Previous versions of PubTator have fulfilled over one billion API requests since 2015, supporting a wide range of research applications. Numerous studies have harnessed PubTator annotations for disease-specific gene research, including efforts to prioritize candidate genes (33), determine gene–phenotype associations (34), and identify the genetic underpinnings of disease comorbidities (35). Several projects have used PubTator to create gene and genetic variant resources (36,37) or to enrich disease knowledge graphs (38,39). Moreover, PubTator has supported biocuration efforts (40,41) and the creation of NLP benchmarks (42). With enhanced accuracy, PubTator 3.0 will better support these use cases.

Introducing relation annotations to PubTator 3.0 opens novel avenues for expanded use scenarios. With relations precomputed from the literature, complex research questions can often be answered directly.

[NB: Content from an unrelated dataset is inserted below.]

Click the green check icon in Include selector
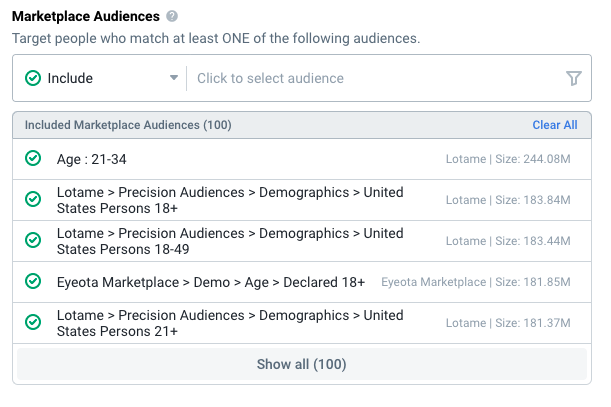This screenshot has width=611, height=407. (33, 78)
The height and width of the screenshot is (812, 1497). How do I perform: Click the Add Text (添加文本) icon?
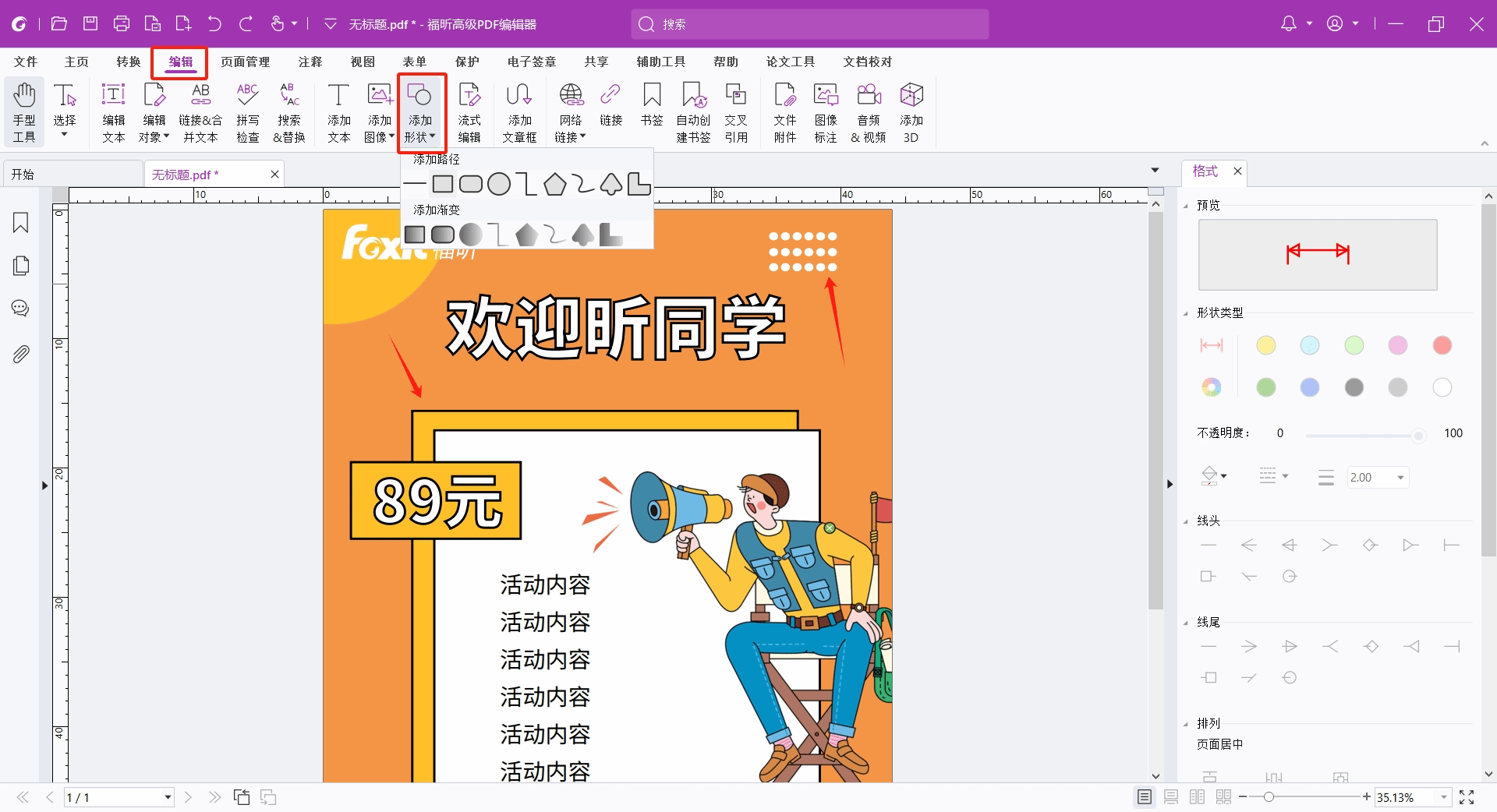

Drug repurposing, for example, can be formulated as identifying chemicals which target specific genes. Conversely, determining the genetic targets of a chemical can be achieved by querying the same chemical/gene relations. Clinicians evaluating genetic variants, e.g. for rare diseases or personalized medicine, may explore the relationships between specific genetic variants and disease. Biologists, on the other hand, may utilize interactions between multiple genes to assemble complex molecular pathways.

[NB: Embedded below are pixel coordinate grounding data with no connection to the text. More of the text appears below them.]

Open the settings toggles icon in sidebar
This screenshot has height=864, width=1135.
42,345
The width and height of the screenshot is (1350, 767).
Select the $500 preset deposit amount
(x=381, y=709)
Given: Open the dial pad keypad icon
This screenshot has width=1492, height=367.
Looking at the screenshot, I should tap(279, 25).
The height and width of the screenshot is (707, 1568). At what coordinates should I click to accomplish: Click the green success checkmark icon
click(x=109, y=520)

There are several notable limitations for PubTator 3.0. Although it is capable of extracting relations from full-text articles, this feature is currently restricted to abstracts due to computational constraints. However, the system has been designed to support full-text relation extraction in a future enhancement. The current system only extracts 12 relation types, though these represent common uses. Finally, entity annotation and relation extraction are automated; though these systems exhibit high performance, their accuracy remains imperfect.

Conclusion

PubTator 3.0 offers a comprehensive set of features and tools that allow researchers to navigate the ever-expanding wealth of biomedical literature, expediting research and unlocking valuable insights for scientific discovery. The PubTator 3.0 interface, API, and bulk file downloads are available at https://www.ncbi.nlm.nih.gov/research/pubtator3/.

Supplementary Material

gkae235_Supplemental_File

gkae235_supplemental_file.docx^{(726.5KB, docx)}

Notes

Present address: Alexis Allot, The Neuro (Montreal Neurological Institute-Hospital), McGill University, Montreal, Quebec H3A 2B4, Canada.

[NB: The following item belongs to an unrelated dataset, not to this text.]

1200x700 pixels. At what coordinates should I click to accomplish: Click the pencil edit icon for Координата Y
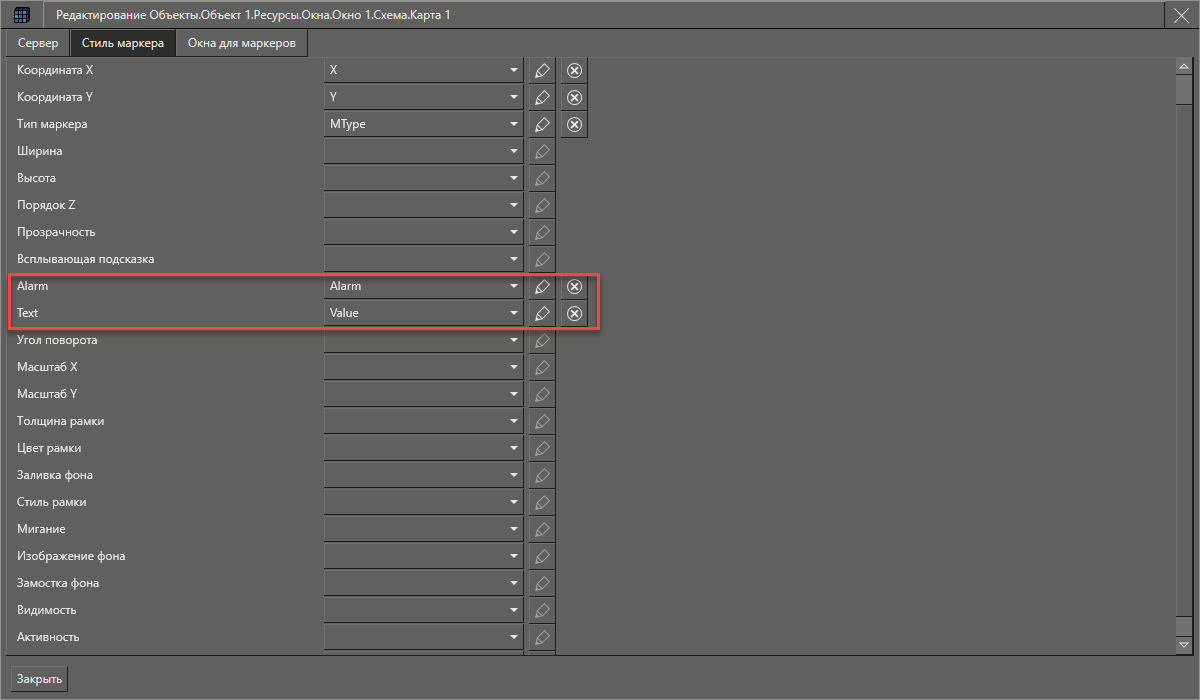coord(542,98)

Present address: Ling Luo, School of Computer Science and Technology, Dalian University of Technology, 116024 Dalian, China.

Present address: Qingyu Chen, Biomedical Informatics and Data Science, Yale School of Medicine, New Haven, CT 06510, USA.

Contributor Information

Chih-Hsuan Wei, National Center for Biotechnology Information (NCBI), National Library of Medicine (NLM), National Institutes of Health (NIH), Bethesda, MD 20894, USA.

Alexis Allot, National Center for Biotechnology Information (NCBI), National Library of Medicine (NLM), National Institutes of Health (NIH), Bethesda, MD 20894, USA.

Po-Ting Lai, National Center for Biotechnology Information (NCBI), National Library of Medicine (NLM), National Institutes of Health (NIH), Bethesda, MD 20894, USA.

Robert Leaman, National Center for Biotechnology Information (NCBI), National Library of Medicine (NLM), National Institutes of Health (NIH), Bethesda, MD 20894, USA.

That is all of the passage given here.